__YOUR OBJECTIVE__: As soon as the line containing "The image size is (1155, 489)." appears in the material below, start returning lines exactly, and end with the line containing "Open RTS dropdown for Separate Serial Port".

__INFORMATION SHOWN__:
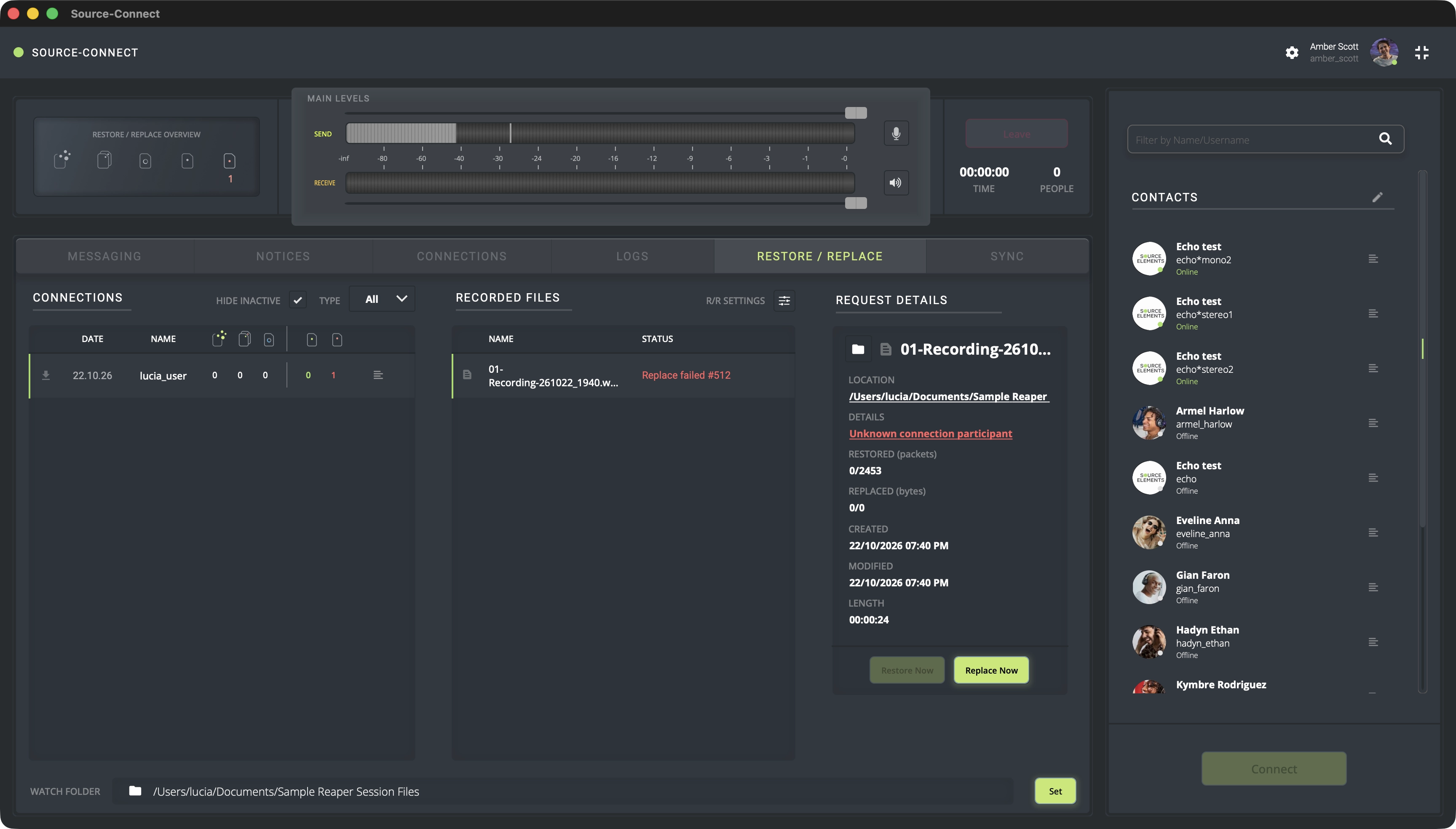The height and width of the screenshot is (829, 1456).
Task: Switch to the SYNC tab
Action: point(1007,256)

---

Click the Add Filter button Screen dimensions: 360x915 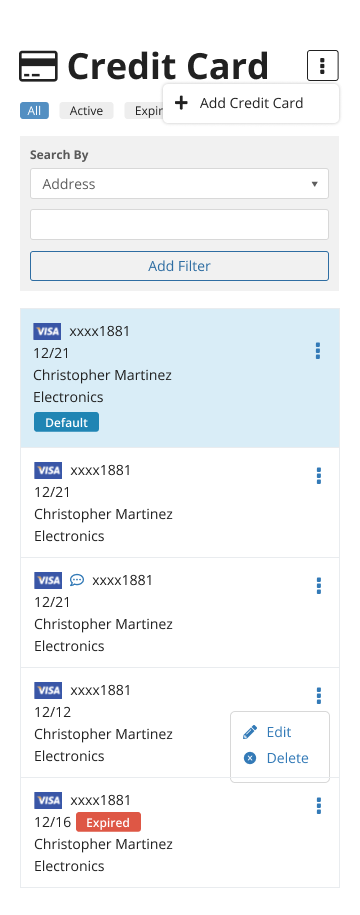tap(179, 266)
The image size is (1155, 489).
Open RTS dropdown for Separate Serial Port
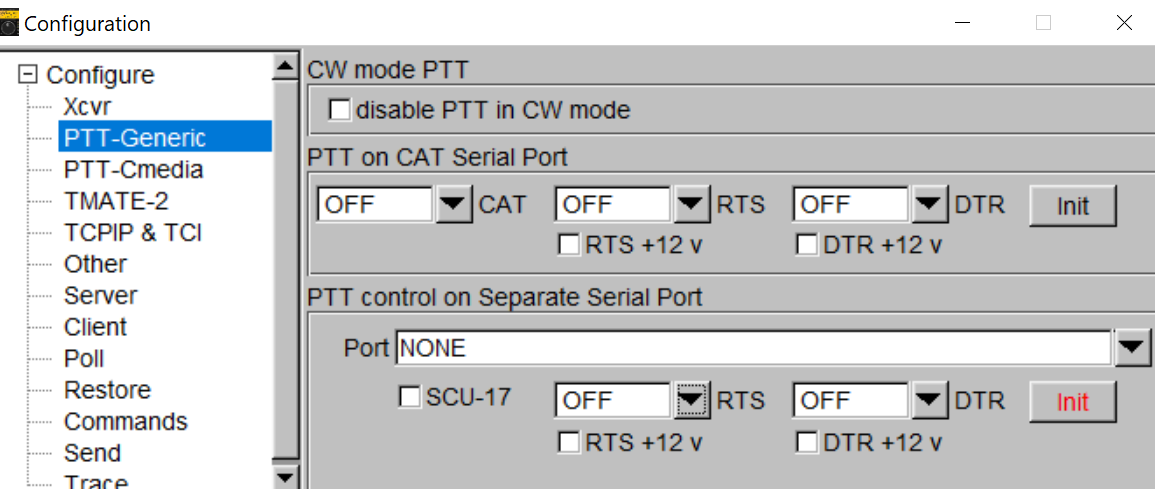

__TASK ANSWER__:
The image size is (1155, 489).
Open RTS dropdown for Separate Serial Port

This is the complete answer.